20 de setembro de 2010

Música em forma de amor na Praça da Liberdade


Não é fácil sair de casa, em pleno sábado chuvoso e um céu acinzentado, para caçar matéria jornalística.

O friozinho inesperado de uma “quase” primavera é um convite irrecusável para uma soneca, mas eu tinha que ir pra rua, precisava achar algo diferente para comentar.

Então parti, rumo ao bairro da Liberdade, no centro de São Paulo. E ainda no metrô, analisando os casais aninhados um ao outro, uma criança correndo divertidamente no corredor daquele imenso vagão, senhorinhas tricotando e mostrando o que de melhor tinham comprado na Rua 25 de Março, conhecida pelas bugigangas baratas, ainda me perguntava o que eu encontraria de diferente para enriquecer uma matéria.

Desembarquei na estação Liberdade “sonada” pelo tempo frio e o cansaço da semana toda e, ainda me perguntava o que encontraria naquela feirinha conhecida por tantas pessoas que mereceria um olhar jornalístico.

Num cantinho escondido daquela praça eu avistei duas pessoas vestidas de forma tão distinta, ele parecia um lorde e ela uma boneca estilo mangá, daqueles desenhos japoneses. Ele, sentado, tocava um instrumento enorme, de uma sonoridade gostosa de ouvir, ela estava em pé e tocava um pequeno objeto de percussão.

E lá fui eu perguntar se eles me dariam alguns minutos de atenção para eu redigir meu trabalho e, com um sorriso singelo daquele rapaz, ouvi: “eu nunca fiz faculdade, mas sempre sou entrevistado por alunos”. Pronto, meu sono desapareceu e minha curiosidade tomou conta da preguiça que me assolava.
.
Nicolau Dreicon tem 18 anos e ganha a vida tocando acordeon, sua namorada, Anne Magalhães, 19 anos, é estudante de Arte Plástica e, aos finais de semana, toca pandeiro.

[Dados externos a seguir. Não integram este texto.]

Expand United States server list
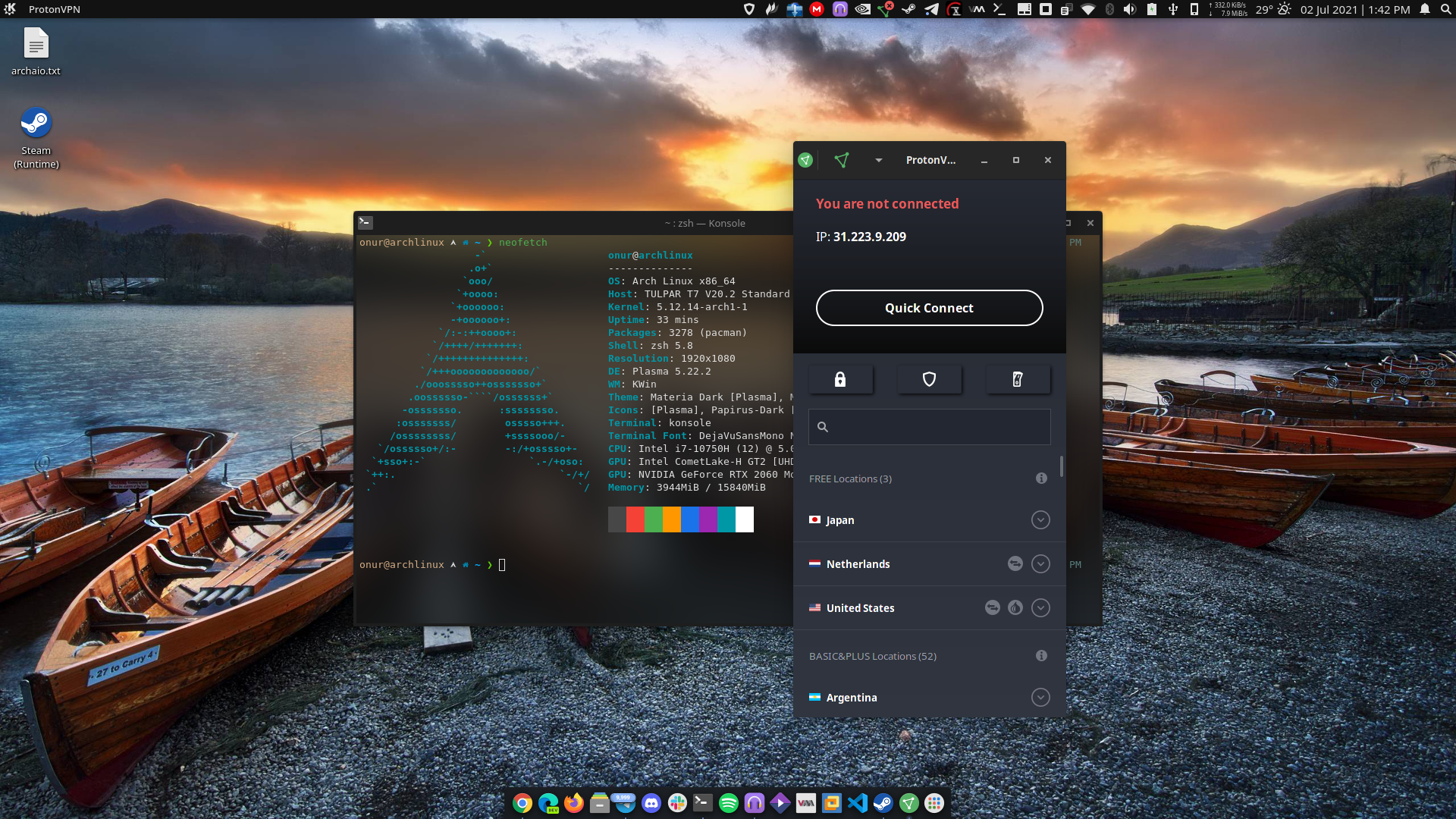 click(x=1040, y=608)
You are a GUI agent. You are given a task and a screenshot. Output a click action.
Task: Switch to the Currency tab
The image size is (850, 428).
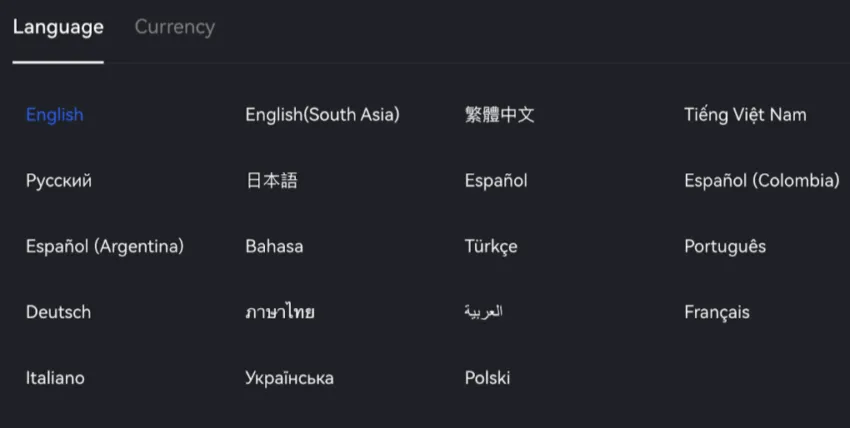click(174, 27)
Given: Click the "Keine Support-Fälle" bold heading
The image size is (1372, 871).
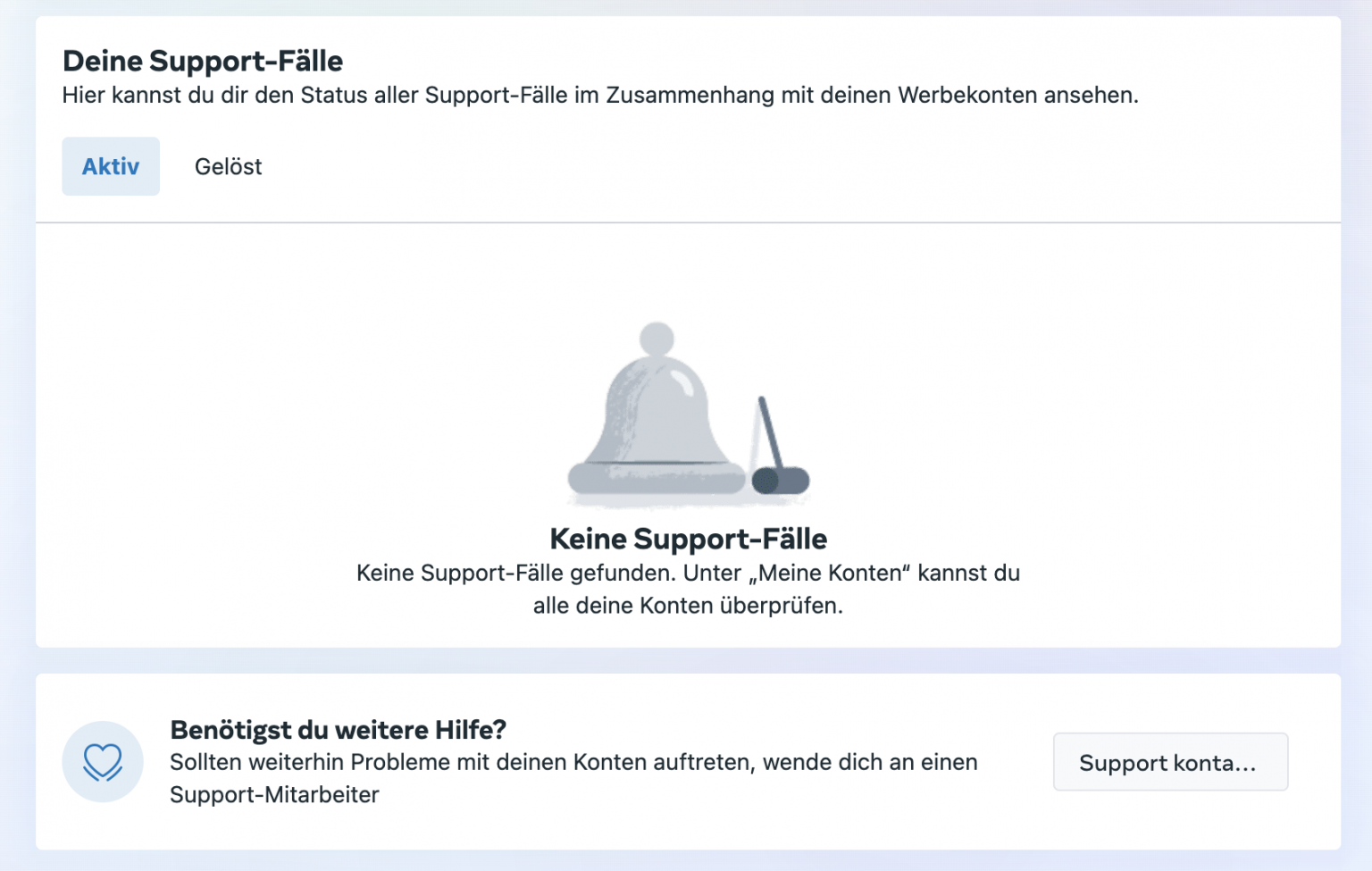Looking at the screenshot, I should tap(688, 539).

Ele nasceu em Ibiúna, um município turístico de São Paulo, e está na capital há seis meses. Aprendeu sozinho a tocar alguns instrumentos, mas se identificou com o acordeon, “não se encontra profissionais que ensinam a tocar esse instrumento”, disse sorrindo. Anne nasceu e sempre morou na capital e aprendeu com Nicolau a tocar o pandeiro meia lua.

Era a primeira vez que estavam tocando na praça da Liberdade, sempre ficam na região da Avenida Paulista e da Rua Augusta, também na região central.

Nicolau disse que conseguem um “grana legal”, chegou a ganhar R$ 120 numa noite quando um transeunte lhe pediu para tocar em seu aniversário. E, assim, conheceram pessoas que pediram para tocar em casas noturnas, bares e cabarés.

Mas o que ele gosta mesmo é de tocar na rua, de ver gente. Ele estudou em oficinas de teatro e não conseguiu concluir, mas revelou que ainda o fará.

Agradeci a atenção do casal e pedi para fotografá-los. E ali, no meu último ato, clicando os dois percebi que o amor pairava no ar, parecia que não existia tempo, que não estávamos em uma praça pública. Ela expressava sentimento no olhar fixado nele, ele tocava o acordeon para ela, como se estivesse serenando em agradecimento à sua companheira.

E assim deixei os apaixonados, feliz por ter conseguido registrar aquele retrato e mais ainda por perceber que em todos os lugares encontramos algo diferente, mesmo em dias nublados.